■ THE PROBLEM
From the Badger Guns passage, transcribe word for word the part between "Burton also pointed" and "was no conspiracy.", inclusive.

■ SUPPLIED PASSAGE
Allan testified that he promised to do a better job, but he didn't give examples of what he did.

A year after that warning, Badger Guns sold the weapon used to shoot Officer Bryan Norberg and former Officer Graham Kunisch.

Jacob Collins bought the gun and gave it to Julius Burton in exchange for cash. Burton was 18 and couldn't buy a handgun from the store. He was convicted of shooting the officers and received 80 years in prison; Collins got two years for being the gun straw buyer.

Allan testified that this was the only straw sale he was aware of in his store in four years.

The officers' attorney, Patrick Dunphy, highlighted several "red flags" during the sale, including the fact that Burton was there and looking over Collins' shoulder as Collins struggled to fill out required paperwork. Collins also initially answered on the form that he was not buying the gun for himself, but he was allowed to change it.

Burton also pointed to the gun and said, "that is the one." Attorneys for Allan and Badger Guns said the clerk who sold the gun did not see that exchange.

When Allan took over the store in 2007, he also took over the inventory of Badger Outdoors, which operated in the same location. In 2006, ATF regulators recommended revoking Badger Outdoors' license, but that didn't happen. Instead, the license was given up and a new one was issued to Allan.

In their lawsuit, the officers have alleged a conspiracy to pass the business to Allan and defeat the recommended revocation. The defendants' attorneys have said it was always the plan to pass the business to the next generation and there was no conspiracy.

The ATF ultimately revoked Allan's license in 2011.

[Screenshot and document pointing data]
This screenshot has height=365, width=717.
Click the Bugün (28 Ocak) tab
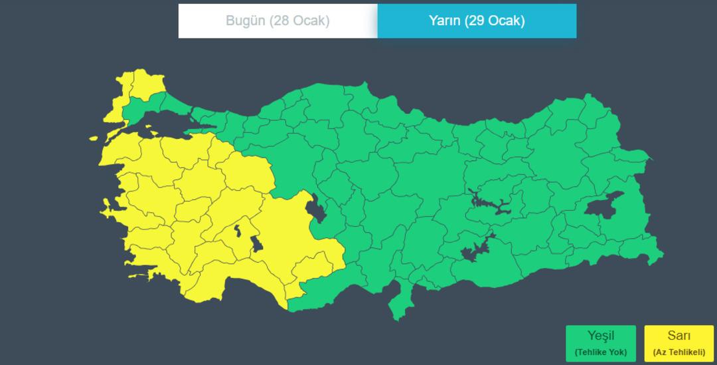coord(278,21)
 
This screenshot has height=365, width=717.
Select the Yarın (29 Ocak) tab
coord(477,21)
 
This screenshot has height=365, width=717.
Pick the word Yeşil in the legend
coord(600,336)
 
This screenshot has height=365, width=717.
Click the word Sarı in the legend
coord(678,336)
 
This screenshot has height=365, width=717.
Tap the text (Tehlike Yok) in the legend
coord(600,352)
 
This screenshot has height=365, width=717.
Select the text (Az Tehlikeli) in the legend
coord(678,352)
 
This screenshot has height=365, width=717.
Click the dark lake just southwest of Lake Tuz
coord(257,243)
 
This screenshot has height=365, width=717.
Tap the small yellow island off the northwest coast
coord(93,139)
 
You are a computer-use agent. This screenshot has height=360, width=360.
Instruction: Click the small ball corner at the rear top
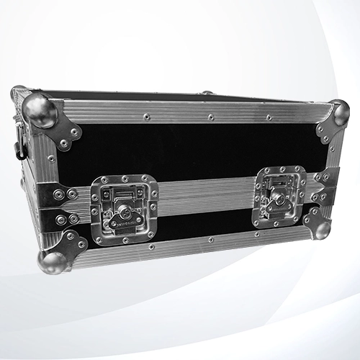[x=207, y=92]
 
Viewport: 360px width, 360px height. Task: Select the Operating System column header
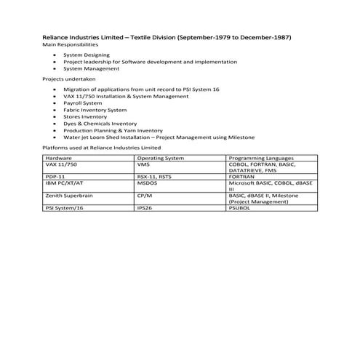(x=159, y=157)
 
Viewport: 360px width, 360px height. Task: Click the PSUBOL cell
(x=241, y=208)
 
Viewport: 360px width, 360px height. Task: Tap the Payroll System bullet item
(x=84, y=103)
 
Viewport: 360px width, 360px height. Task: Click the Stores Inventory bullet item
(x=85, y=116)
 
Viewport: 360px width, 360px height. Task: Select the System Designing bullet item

■ SOLUTION TO THIS PROBLEM
Burton also pointed to the gun and said, "that is the one." Attorneys for Allan and Badger Guns said the clerk who sold the gun did not see that exchange.

When Allan took over the store in 2007, he also took over the inventory of Badger Outdoors, which operated in the same location. In 2006, ATF regulators recommended revoking Badger Outdoors' license, but that didn't happen. Instead, the license was given up and a new one was issued to Allan.

In their lawsuit, the officers have alleged a conspiracy to pass the business to Allan and defeat the recommended revocation. The defendants' attorneys have said it was always the plan to pass the business to the next generation and there was no conspiracy.